Как бы там ни было, но новость о том, что люди, обладающие лишь крупицами магии, способны удержать уже готовое долговременное заклинание, совершило переворот в магической науке.

– Тогда лови. – Я помог Бруно уцепиться за петлю Инея, а затем выдохнул, и на мгновение спрятал лицо в ладонях. Безумный получился денёк. – И знаешь что, не сворачивай в Лесное. Поедем на Предельную самым коротким путём. Какое-то у меня предчувствие нехорошее. Держишь Иней?

– Держу.

Бруно выглядел встревоженным, но вожжи и магию держал уверенно.

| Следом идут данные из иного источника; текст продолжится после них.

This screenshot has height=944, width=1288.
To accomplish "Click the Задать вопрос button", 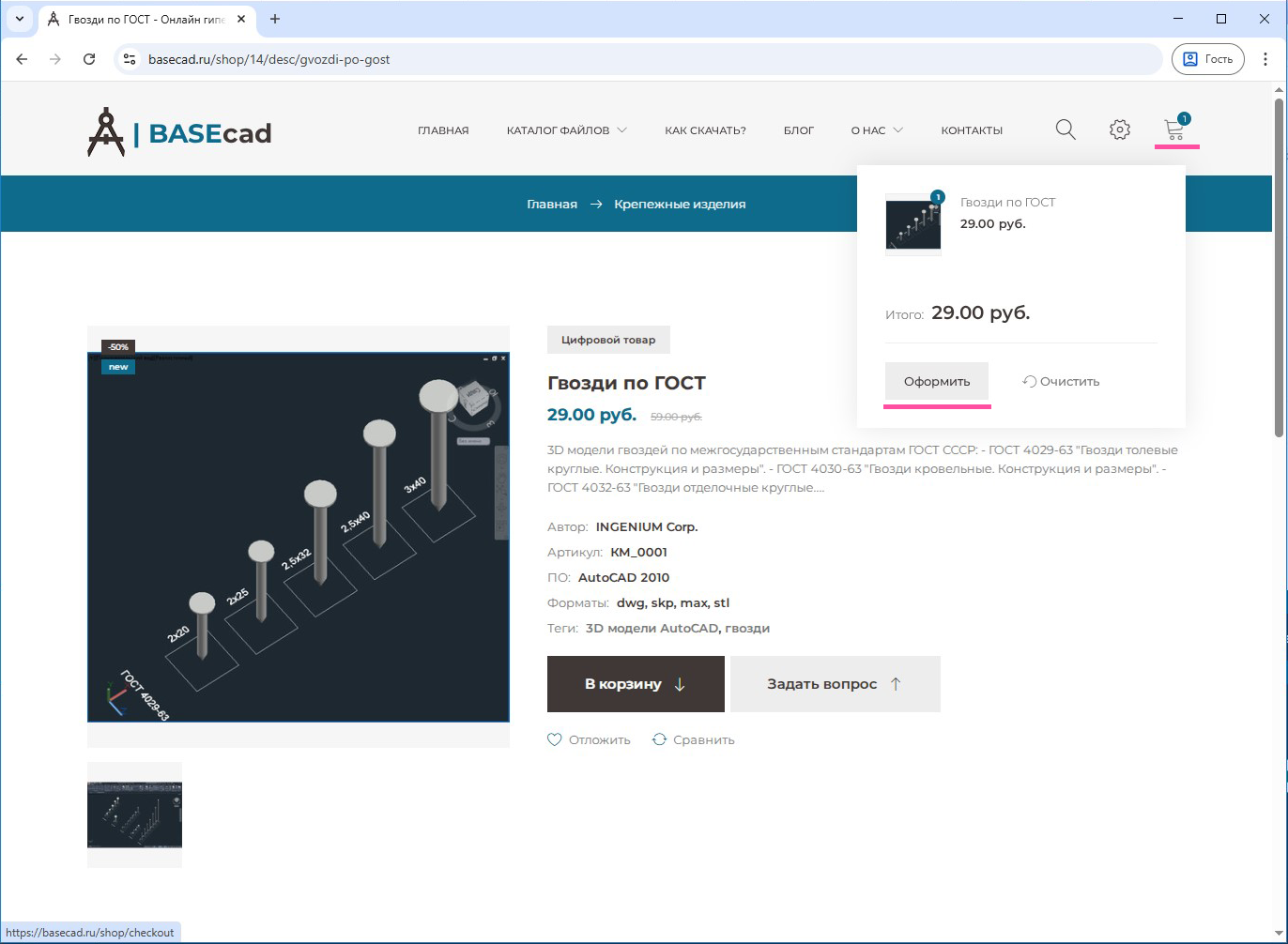I will point(835,684).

– Я постараюсь не задерживаться, но если станет тяжело, тормози. Я в тот же миг спущусь.

– Да ладно уж, – хохотнул он. – Не торопись. Не стоит разочаровывать такую хорошенькую фру. Я бы и сам…

Внезапно где-то глубоко внутри меня возникло нестерпимое желание выбить зубы хотя бы кому-то. И старый друг, совершенно неожиданно, показался самой лучшей кандидатурой для этого дела.

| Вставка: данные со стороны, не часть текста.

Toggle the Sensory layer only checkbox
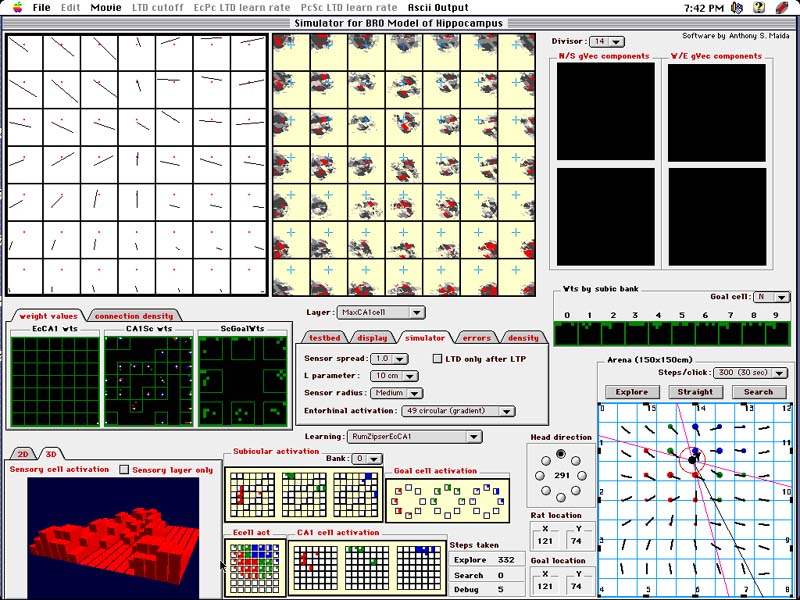Viewport: 800px width, 600px height. click(x=124, y=469)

– … не стал бы её разочаровывать.

Я выдохнул, и больше не говоря ни слова, взлетел на самый верх телеги. С Бруно я чуть позже разберусь, а сейчас меня ждали более важные дела. Нужно было отправить записку в замок, ещё одну – Айерти. Ну, и насладиться вечерним десертом.

С него и начну.

Из-за двери комнатушки слышалось мелодичное мурлыканье. Лисичка напевала какой-то весёленький мотивчик, и я против воли улыбнулся.

Дурак дураком же. Проблемы множатся, как блохи на бродячей собаке, а я не о том думаю, как их решить, а о том, как соблазнить хорошенькую девчонку! Эх, послать бы к демону все недорешённые дела. Если задуматься, то это не у меня по поводу происходящего голова должна болеть, а у Его Величества и начальника МК. Это если задуматься, а если не думать о разной ерунде, то по всему выходило, что это люди мои. И заботиться о них – мне.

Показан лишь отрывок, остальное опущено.